Aku membungkam mulutku dengan kedua tangan ketika melihat beberapa bekas luka pada punggung Drake. Aku bukan seorang psikolog tapi menurut beberapa kasus yang aku tangani, aku bisa tahu bahwa luka tersebut adalah luka bekas cambukan.

"Ada apa denganmu? Itu bekas cambukan...benarkan?"

Drake mengangguk sembari kembali memakan kemejanya. "Benar...itulah yang aku dapatkan jika sedikit menentang ayahku"

"Apa ini masalah minggu lalu? Dimana kau membawa Dissa pulang dari bandara?"

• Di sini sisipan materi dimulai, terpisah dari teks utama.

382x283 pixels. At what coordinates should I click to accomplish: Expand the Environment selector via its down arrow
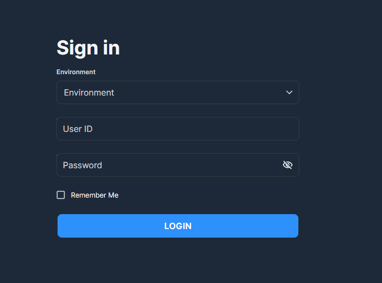click(x=289, y=92)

Drake kembali mengangguk. "Sekarang kau tahu titik kelemahanku. Jadi...kau bisakan merahasiakan semua ini? Kau tahu aku dikenal kasar dan kejam, bagaimana jika mereka tahu pria yang mereka olok-oloki ternyata tidak lebih dari sebuah boneka? Aku pasti akan menanggung malu.."

Aku benar-benar tidak menyangka. Aku baru dua kali bertemu dengan Drake. Dan didua pertemuan itu aku melihat Drake yang melanggar aturan dan mendapatkan balasan.